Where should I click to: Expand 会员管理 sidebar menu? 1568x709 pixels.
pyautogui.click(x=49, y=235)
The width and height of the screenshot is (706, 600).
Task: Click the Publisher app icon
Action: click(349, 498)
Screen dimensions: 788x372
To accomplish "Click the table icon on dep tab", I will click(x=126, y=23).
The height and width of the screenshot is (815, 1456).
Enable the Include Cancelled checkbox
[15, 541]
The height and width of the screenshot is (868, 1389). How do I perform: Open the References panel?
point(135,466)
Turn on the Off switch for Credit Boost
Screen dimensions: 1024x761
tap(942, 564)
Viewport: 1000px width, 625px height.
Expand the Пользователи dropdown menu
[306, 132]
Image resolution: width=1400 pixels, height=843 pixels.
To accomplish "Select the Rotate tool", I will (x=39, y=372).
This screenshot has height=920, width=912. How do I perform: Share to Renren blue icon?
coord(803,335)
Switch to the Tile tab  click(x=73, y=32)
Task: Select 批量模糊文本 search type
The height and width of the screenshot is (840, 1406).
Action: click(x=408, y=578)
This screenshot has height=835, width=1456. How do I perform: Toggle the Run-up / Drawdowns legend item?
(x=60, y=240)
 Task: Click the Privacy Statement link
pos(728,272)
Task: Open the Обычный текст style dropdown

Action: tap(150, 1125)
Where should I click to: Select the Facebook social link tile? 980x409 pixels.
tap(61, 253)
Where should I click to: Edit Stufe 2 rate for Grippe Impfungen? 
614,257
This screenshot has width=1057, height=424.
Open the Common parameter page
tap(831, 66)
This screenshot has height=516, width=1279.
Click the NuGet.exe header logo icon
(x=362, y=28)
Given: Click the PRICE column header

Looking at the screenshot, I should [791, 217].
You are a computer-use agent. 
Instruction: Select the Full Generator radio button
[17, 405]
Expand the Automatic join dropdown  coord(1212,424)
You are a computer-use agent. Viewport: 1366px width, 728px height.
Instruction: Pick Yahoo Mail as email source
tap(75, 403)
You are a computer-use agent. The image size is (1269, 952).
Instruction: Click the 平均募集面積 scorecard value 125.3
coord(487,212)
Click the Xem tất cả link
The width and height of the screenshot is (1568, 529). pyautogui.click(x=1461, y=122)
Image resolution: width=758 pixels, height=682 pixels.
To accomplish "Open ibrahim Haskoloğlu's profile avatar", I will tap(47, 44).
________
■ **EXERCISE DESCRIPTION**
Wherever a line in the data above holds the word "Viewport", copy that line.

■ **REPLY TO THE EXERCISE**
Viewport: 1000px width, 625px height.
You are a computer-use agent. Viewport: 1366px width, 728px height.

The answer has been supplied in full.